Elizabeth Hurley seems to do all right though. :o

And they normally cast UK types for all the James Bonds. :D

(and at least when they cast Americans as British characters, we can understand what they are trying to say !) :D

Agree on that one Kat, an ability to act should be the primary consideration ....... and there are plenty of English actors that can do that.

Clive Owens does alright.

I'll see that, and raise you Dick Van Dyke in Marry Poppins.

Agreed. It was an abomination! :o

(thanks for not pointing out that I spelt Mary with one too manny R's)

One of my favourite actors is a true genius, he has played an English undercover spy several times and a two thousand year old Spaniard amongst other roles, and his voice has never changed.

'

.....and what's wrong with kansas ?

The song says everything there is up to date

"......and they've gone about as fur as they can go" :o

There is plenty wrong with the State, I live there!!!

Now, McDowell, in Four Weddings ,wasn't her character supposed to be American?

(thanks for not pointing out that I spelt Mary with one too manny R's)

One of my favourite actors is a true genius, he has played an English undercover spy several times and a two thousand year old Spaniard amongst other roles, and his voice has never changed.

Sean Connery of course ! :o

(Who is actually Scottish if I'm not mistaken ?)

Richard Burton as the best speaking voice ever....

"No-one would have believed, in the last years of the nineteenth century, that human affairs were being watched from the timeless worlds of space. No-one could have dreamed that we were being scrutinized, as someone with a microscope studies creatures that swarm and multiply in a drop of water. Few men even considered the possibility of life on other planets. And yet, across the gulf of space, minds immeasurably superior to ours regarded this earth with envious eyes; and slowly, and surely, they drew their plans against us."

da da daaaaah da da daaaaah

(thanks for not pointing out that I spelt Mary with one too manny R's)

One of my favourite actors is a true genius, he has played an English undercover spy several times and a two thousand year old Spaniard amongst other roles, and his voice has never changed.
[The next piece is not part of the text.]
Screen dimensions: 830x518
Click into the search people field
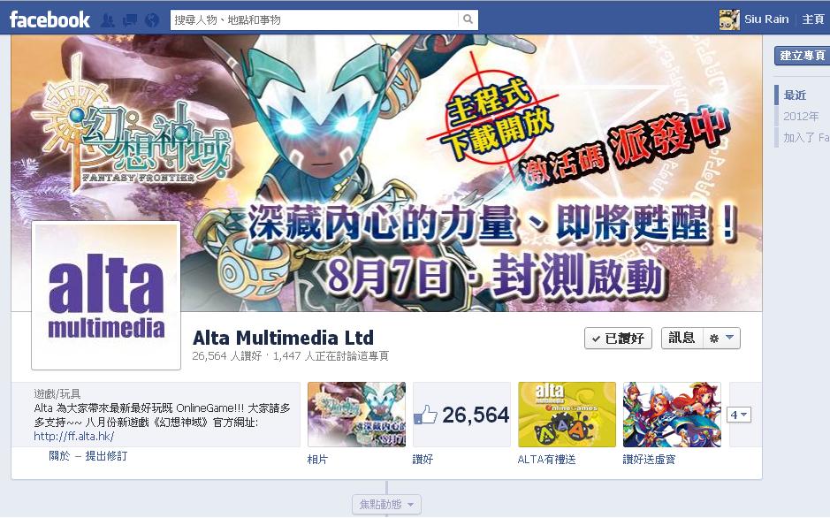tap(315, 19)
Sean Connery of course ! :o

(Who is actually Scottish if I'm not mistaken ?)

You are correct...the one and only James Bond! :D

(thanks for not pointing out that I spelt Mary with one too manny R's)
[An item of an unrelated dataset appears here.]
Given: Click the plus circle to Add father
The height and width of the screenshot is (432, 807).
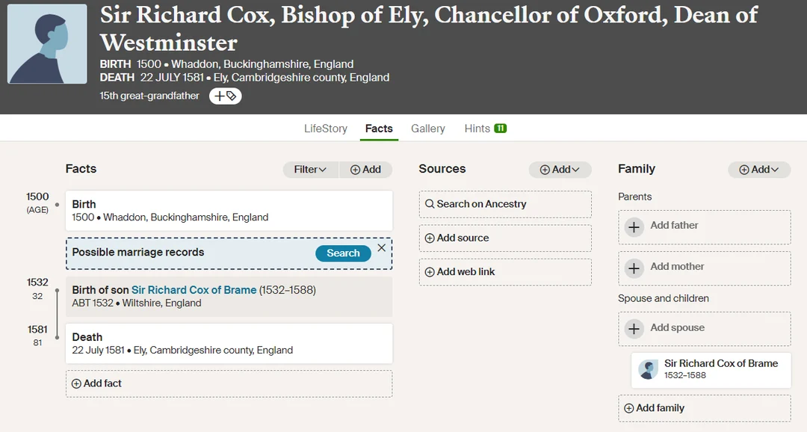Looking at the screenshot, I should click(x=634, y=227).
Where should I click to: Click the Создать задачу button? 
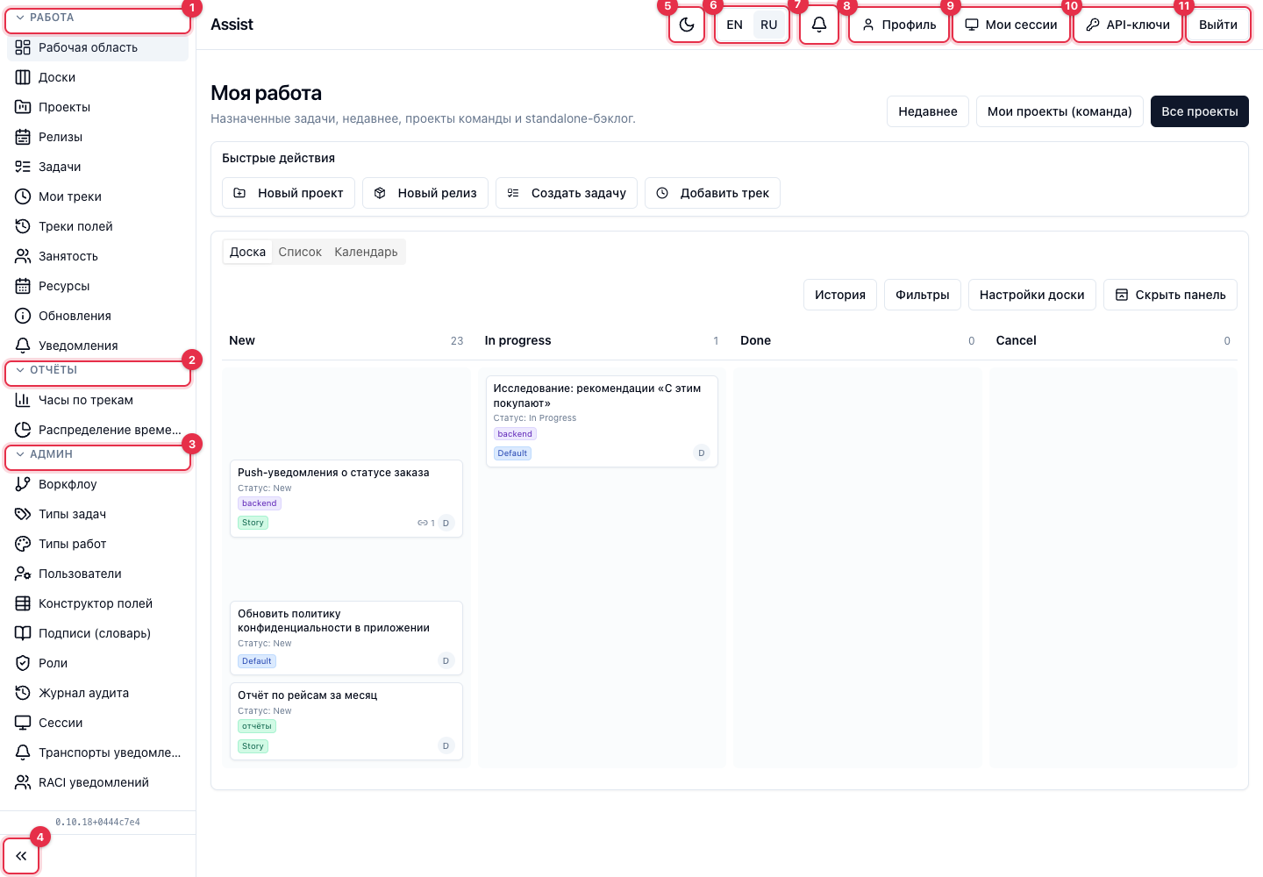pos(567,193)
One of my favourite actors is a true genius, he has played an English undercover spy several times and a two thousand year old Spaniard amongst other roles, and his voice has never changed.

Sean Connery of course ! :o

(Who is actually Scottish if I'm not mistaken ?)
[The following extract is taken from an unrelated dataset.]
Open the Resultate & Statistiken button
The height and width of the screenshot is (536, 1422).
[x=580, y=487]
You are correct...the one and only James Bond! :D

Indeed....... but the latest bloke is very good.

(there has only been one truly naff Bond)

Lazenby was an unarmed combat instructor with the Australian Army Special Forces. Ironically, he had the best real life training to be James Bond.

Lazenby was an unarmed combat instructor with the Australian Army Special Forces. Ironically, he had the best real life training to be James Bond.

Girl friend of mine at the time did some Big Fry adverts with him.

Great adverts, but neither of them could act for nuts!